■ Exercise requirements ■
Lay out everything from the line containing "Given: Click the System Config gears icon" down to the line containing "Image resolution: width=665" as a Markdown table with columns No. and Line, one row per line, skipping blank lines.

■ Input data ■
## Begin

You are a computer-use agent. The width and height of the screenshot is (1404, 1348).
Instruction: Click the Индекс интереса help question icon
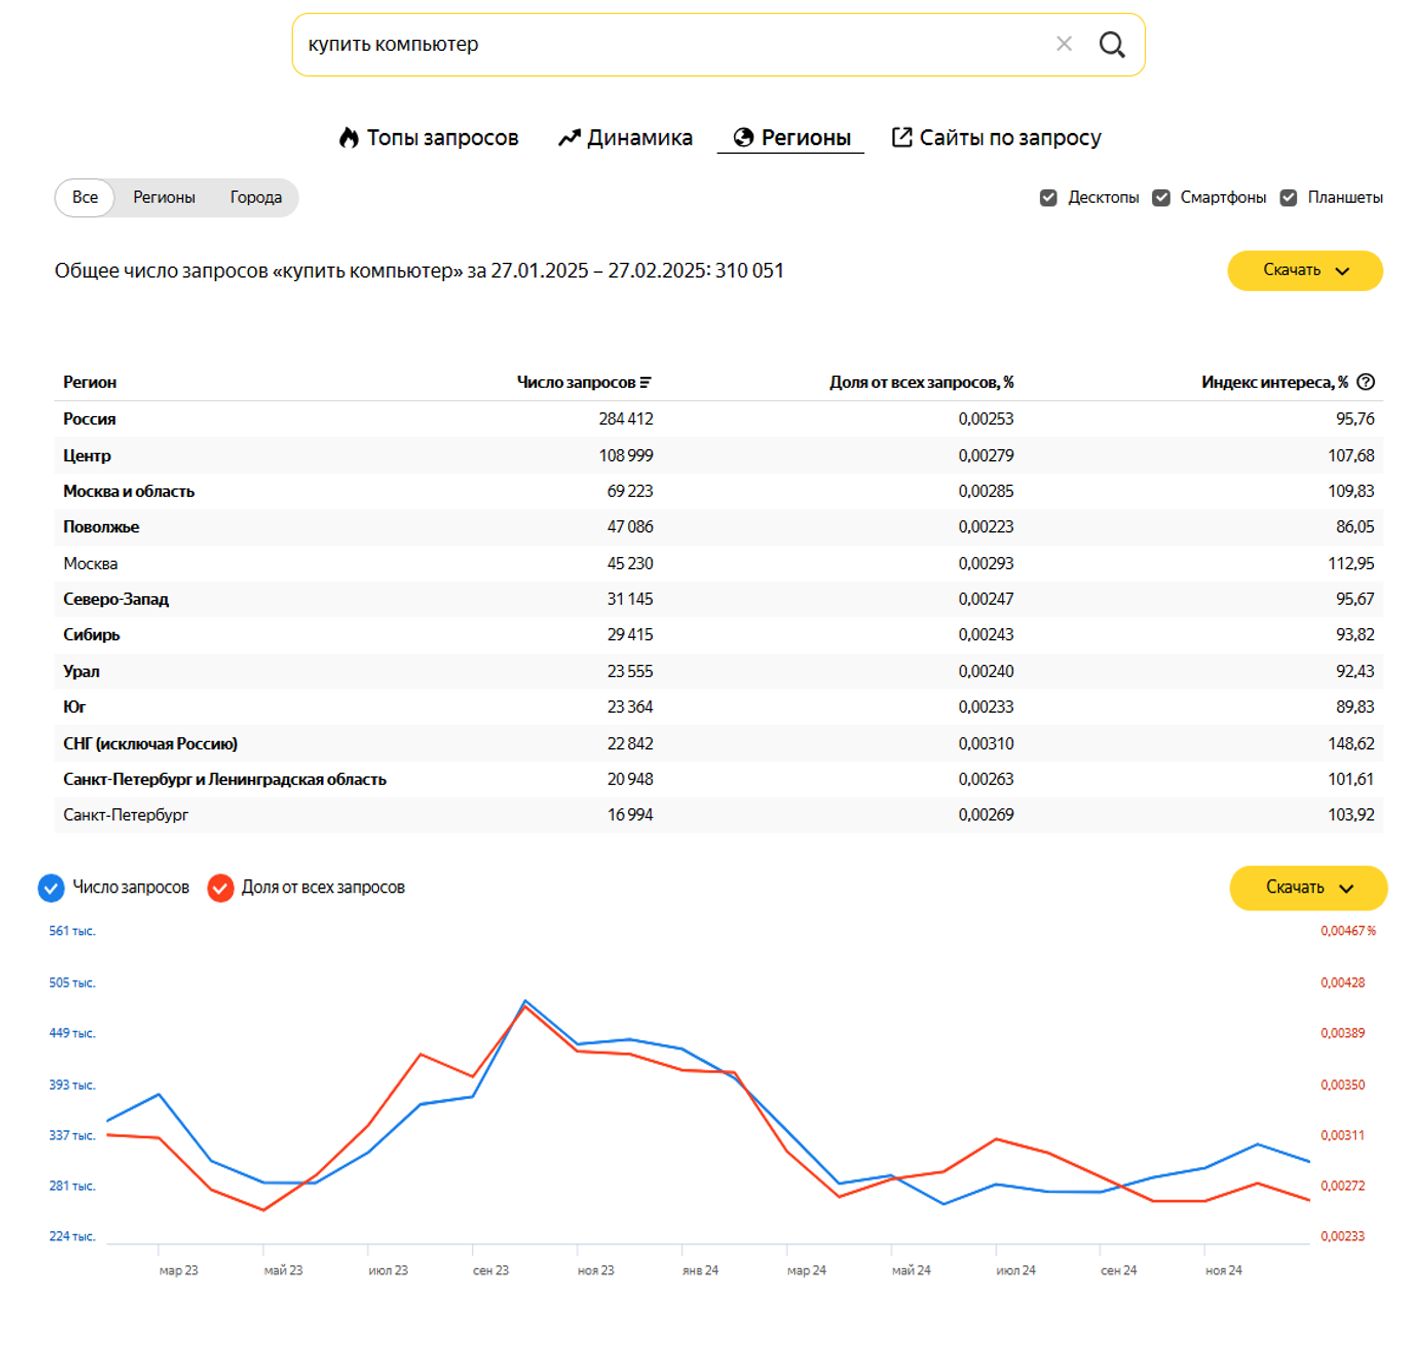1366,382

## End
## Begin

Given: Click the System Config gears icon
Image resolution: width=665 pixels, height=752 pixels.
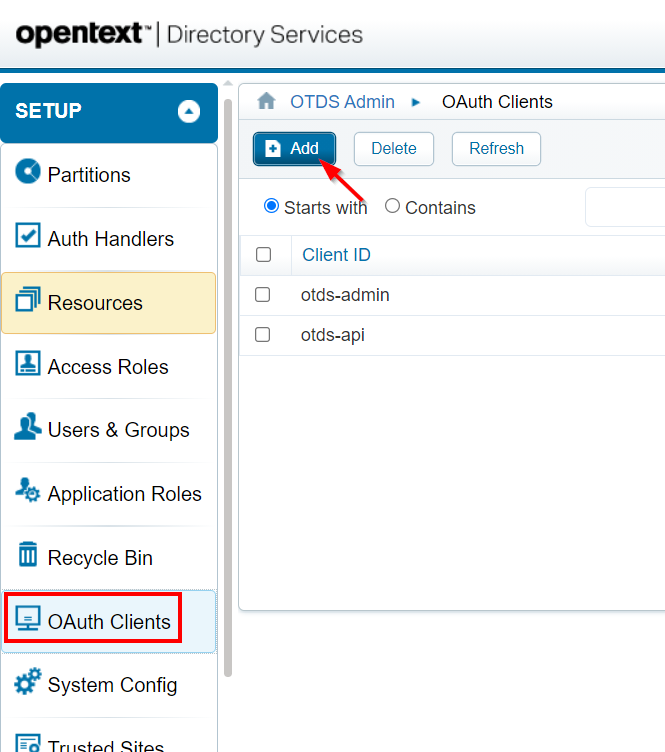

## End
## Begin

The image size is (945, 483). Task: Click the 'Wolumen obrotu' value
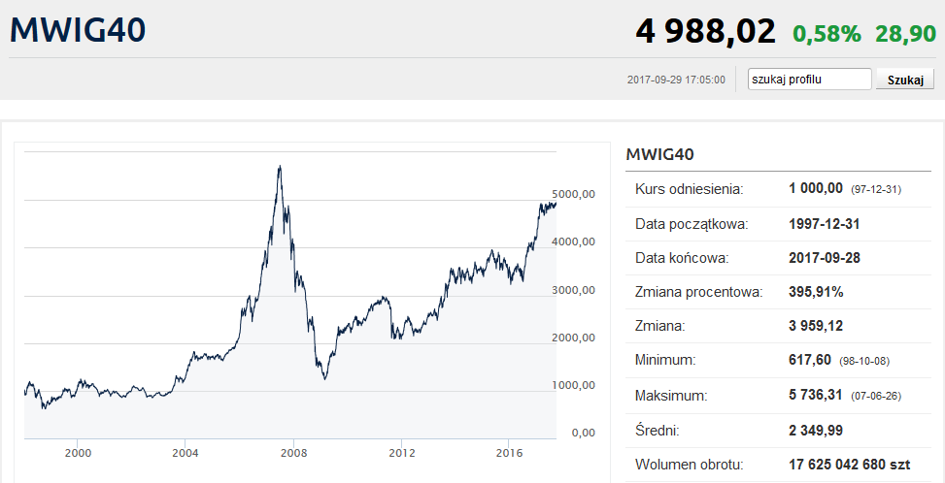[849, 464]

## End

■ Finished exercise ■
| No. | Line |
|---|---|
| 1 | Given: Click the System Config gears icon |
| 2 | Image resolution: width=665 pixels, height=752 pixels. |